== SUPPLIED ENTRIES ==
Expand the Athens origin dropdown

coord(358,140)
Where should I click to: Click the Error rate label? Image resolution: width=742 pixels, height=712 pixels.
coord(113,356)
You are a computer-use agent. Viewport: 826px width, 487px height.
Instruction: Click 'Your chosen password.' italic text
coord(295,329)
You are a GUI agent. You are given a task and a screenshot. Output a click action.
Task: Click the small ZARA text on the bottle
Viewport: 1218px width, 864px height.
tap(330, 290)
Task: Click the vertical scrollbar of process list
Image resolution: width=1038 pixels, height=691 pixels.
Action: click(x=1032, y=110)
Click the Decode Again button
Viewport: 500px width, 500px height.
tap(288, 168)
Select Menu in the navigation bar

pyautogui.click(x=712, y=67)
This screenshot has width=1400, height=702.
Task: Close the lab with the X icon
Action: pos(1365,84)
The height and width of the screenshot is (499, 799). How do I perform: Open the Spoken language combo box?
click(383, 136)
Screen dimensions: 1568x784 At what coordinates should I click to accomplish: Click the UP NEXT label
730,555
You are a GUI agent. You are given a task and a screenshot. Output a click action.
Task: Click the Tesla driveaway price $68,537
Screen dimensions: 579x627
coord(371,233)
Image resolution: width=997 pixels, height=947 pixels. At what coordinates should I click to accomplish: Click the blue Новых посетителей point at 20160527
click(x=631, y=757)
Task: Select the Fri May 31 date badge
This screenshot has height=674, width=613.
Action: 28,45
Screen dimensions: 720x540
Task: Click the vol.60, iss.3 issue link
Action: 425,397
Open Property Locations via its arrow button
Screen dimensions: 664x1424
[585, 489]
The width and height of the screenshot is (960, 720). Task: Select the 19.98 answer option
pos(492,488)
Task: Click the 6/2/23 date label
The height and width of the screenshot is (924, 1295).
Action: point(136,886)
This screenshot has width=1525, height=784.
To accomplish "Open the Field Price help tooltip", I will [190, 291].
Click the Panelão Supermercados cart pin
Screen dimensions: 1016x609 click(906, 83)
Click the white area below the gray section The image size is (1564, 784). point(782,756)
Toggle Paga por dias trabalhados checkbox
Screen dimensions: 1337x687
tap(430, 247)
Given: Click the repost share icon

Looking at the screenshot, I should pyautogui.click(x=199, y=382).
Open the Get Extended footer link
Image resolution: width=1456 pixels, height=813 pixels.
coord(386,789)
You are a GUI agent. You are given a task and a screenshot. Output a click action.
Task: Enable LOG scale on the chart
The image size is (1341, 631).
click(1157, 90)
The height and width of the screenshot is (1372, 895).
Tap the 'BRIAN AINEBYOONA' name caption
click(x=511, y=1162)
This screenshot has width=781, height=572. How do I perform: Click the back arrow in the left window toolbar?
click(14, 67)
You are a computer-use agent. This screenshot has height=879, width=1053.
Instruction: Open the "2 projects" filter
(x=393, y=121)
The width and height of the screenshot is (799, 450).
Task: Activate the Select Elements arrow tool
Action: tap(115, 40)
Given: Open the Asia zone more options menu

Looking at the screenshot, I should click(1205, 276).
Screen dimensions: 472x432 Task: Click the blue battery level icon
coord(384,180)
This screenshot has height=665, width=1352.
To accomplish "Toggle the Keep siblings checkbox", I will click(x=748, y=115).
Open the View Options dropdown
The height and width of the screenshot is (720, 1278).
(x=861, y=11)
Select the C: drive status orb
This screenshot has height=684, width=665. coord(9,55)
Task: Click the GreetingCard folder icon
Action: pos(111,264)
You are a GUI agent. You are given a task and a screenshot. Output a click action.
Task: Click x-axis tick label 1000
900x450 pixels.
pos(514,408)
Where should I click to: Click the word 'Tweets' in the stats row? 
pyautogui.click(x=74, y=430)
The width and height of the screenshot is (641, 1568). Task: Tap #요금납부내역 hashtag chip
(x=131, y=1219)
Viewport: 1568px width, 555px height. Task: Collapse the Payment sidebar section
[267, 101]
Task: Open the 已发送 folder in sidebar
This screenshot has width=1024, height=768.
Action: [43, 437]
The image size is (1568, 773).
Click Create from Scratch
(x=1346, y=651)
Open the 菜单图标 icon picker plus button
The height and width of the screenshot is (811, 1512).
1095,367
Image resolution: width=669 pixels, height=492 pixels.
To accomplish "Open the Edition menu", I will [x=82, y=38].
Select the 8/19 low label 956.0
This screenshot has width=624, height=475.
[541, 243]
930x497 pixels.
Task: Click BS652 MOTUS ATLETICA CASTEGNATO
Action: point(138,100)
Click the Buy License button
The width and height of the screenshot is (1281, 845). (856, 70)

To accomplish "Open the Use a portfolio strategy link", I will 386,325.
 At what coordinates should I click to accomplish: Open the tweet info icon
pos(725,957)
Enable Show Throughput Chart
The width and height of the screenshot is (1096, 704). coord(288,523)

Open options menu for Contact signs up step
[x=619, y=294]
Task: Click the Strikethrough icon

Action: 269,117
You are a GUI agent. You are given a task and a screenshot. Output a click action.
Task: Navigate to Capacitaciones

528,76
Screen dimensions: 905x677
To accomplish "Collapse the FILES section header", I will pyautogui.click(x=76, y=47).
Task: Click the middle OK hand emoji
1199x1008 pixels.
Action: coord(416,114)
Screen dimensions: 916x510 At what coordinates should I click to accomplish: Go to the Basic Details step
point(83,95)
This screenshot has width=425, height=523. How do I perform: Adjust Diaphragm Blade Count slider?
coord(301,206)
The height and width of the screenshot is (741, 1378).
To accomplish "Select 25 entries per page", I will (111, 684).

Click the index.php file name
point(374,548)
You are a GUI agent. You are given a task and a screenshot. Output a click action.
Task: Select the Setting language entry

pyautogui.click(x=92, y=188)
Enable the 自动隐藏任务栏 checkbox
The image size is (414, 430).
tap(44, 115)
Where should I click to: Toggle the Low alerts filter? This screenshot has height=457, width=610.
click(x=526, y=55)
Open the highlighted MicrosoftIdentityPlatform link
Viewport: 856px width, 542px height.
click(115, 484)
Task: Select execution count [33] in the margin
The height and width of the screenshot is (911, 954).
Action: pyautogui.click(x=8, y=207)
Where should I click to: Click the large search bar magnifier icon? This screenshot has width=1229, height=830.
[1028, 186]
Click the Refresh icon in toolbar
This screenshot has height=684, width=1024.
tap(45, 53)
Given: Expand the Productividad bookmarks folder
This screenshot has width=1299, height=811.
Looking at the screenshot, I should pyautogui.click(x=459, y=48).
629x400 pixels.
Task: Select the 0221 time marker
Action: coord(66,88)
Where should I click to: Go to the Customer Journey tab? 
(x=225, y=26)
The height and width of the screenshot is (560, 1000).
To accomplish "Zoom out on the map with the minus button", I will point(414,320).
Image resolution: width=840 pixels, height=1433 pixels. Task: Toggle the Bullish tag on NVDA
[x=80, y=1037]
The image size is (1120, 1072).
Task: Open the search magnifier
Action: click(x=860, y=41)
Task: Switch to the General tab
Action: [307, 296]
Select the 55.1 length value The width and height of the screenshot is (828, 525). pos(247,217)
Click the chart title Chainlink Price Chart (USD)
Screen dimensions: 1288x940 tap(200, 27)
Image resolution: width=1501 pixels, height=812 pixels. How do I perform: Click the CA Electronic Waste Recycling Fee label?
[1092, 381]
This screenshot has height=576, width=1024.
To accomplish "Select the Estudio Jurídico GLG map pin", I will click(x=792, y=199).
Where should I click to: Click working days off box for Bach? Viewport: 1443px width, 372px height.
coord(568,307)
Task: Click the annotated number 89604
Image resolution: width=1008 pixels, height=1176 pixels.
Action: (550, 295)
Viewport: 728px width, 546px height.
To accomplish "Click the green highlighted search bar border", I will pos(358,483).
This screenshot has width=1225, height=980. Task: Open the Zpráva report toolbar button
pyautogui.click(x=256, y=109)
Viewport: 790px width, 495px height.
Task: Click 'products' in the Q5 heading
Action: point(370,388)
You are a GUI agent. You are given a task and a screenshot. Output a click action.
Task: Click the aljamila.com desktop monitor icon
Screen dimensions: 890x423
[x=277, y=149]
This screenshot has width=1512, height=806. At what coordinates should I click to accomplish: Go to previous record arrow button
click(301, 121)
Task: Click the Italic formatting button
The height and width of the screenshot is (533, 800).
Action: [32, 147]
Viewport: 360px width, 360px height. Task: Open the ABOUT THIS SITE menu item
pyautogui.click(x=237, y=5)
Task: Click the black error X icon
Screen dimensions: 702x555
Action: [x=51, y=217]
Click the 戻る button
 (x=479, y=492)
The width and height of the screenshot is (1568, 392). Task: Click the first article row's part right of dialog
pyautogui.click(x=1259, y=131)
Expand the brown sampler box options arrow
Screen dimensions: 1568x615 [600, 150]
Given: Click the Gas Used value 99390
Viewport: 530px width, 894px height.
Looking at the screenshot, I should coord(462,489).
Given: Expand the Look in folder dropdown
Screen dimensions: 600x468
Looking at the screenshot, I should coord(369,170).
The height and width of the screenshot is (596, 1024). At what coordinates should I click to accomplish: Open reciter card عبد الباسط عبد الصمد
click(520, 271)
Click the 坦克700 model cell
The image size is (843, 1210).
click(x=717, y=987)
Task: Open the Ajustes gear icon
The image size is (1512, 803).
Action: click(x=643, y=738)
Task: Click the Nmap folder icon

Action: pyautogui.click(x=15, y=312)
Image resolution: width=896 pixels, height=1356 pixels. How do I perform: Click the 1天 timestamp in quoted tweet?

== EXERCISE ==
If the word "computer" is on a line above, return that line.

== EXERCISE OUTPUT ==
You are a computer-use agent. Viewport: 826px width, 487px height.
You are a computer-use agent. This screenshot has height=879, width=1053.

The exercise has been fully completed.